Staggering Statistics

The Eighth Air Force was the most awesome destruction machine in the history of armed conflict up to that time—and one of the most vulnerable. Here are a few of the numbers:

  • The U.S. Marine Corps sustained nearly 20,000 fatal casualties in the war. The Eighth Air Force suffered over 26,000. An additional 28,000 of its airmen were shot down and made prisoners of war.
  • Two-thirds of the men in the Eighth Air Force could expect to die, or be wounded in combat, or be captured by the enemy. 77% of the American boys who flew against the Reich before D-Day would wind up as casualties.
  • 17% would either be wounded seriously, suffer a disabling mental breakdown, or die in a violent air accident over English soil.
  • Only 14% of the fliers assigned to Maj. John Egan’s Bloody 100th Bomb Group in May 1943, made it to their 25th mission. This is how 100th Bomb Group got their bloody reputation and came to be known as the “Bloody Hundredth.”
  • Most airmen flew 25 missions, and later, when the Air Force increased the number, 30 missions. Robert “Rosie” Rosenthal, the inspirational leader of the 100th Bomb Group flew 52!
  • In ground combat, for every soldier killed, 3 or 4 were wounded. In the air forces, over 3 times as many men were killed as wounded.

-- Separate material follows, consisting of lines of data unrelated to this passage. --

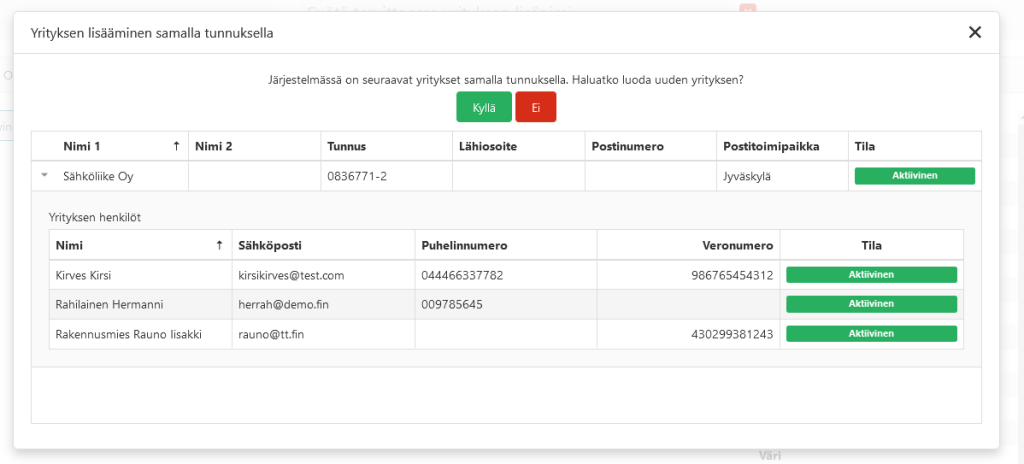
Task: Click the Lähiosoite column header
Action: pos(488,146)
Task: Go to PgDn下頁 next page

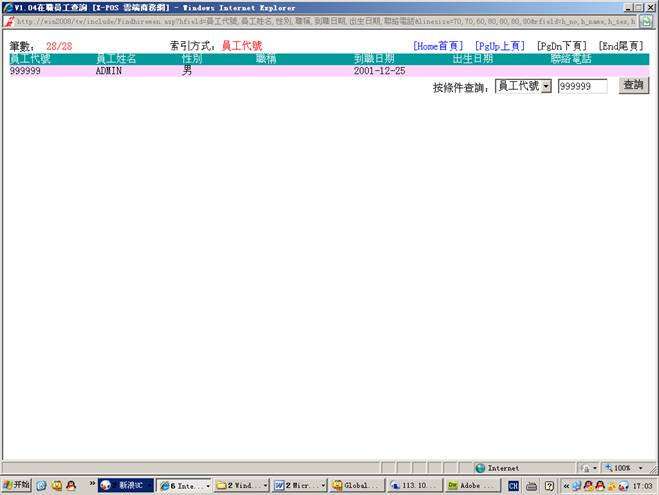Action: [561, 46]
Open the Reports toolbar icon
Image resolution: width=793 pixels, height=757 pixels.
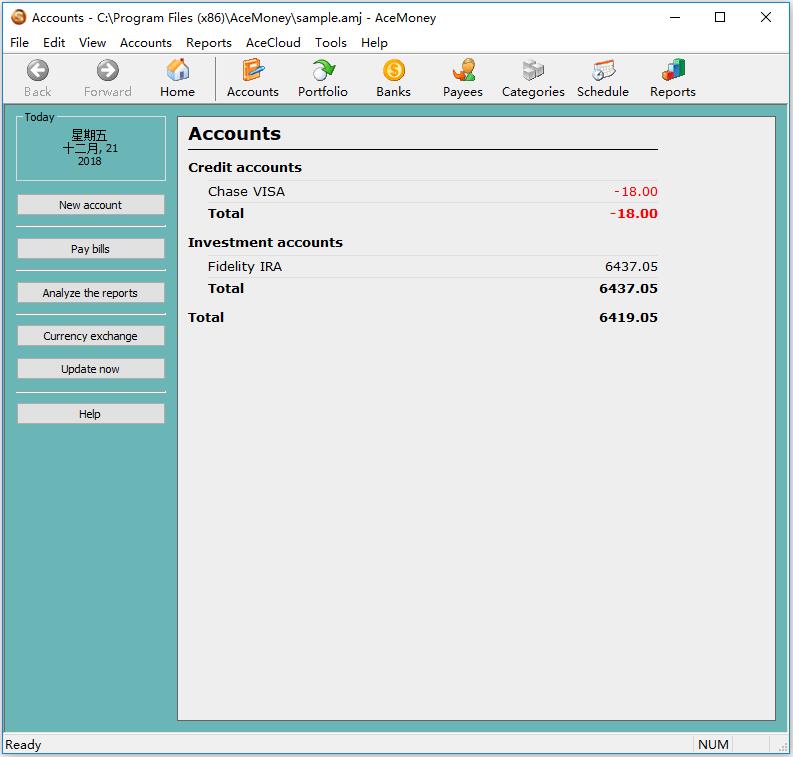(x=672, y=78)

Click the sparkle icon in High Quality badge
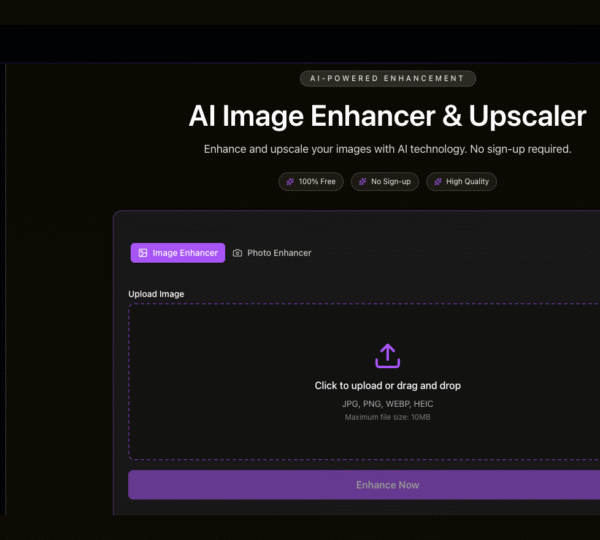point(437,182)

  • There were two victims in the bomber war: the boys in the planes and those they bombed—over half of them women and children. Masters of the Air tells both their stories. A total of 25 million Germans, almost a third of the nation’s wartime population and nearly half its industrial workforce, was bombed heavily. And somewhere between 500,000 and 600,000 noncombatants residing in the Reich, free and un-free, perished under the bombs. In World War II, 60 million people were killed, most were non-combatants.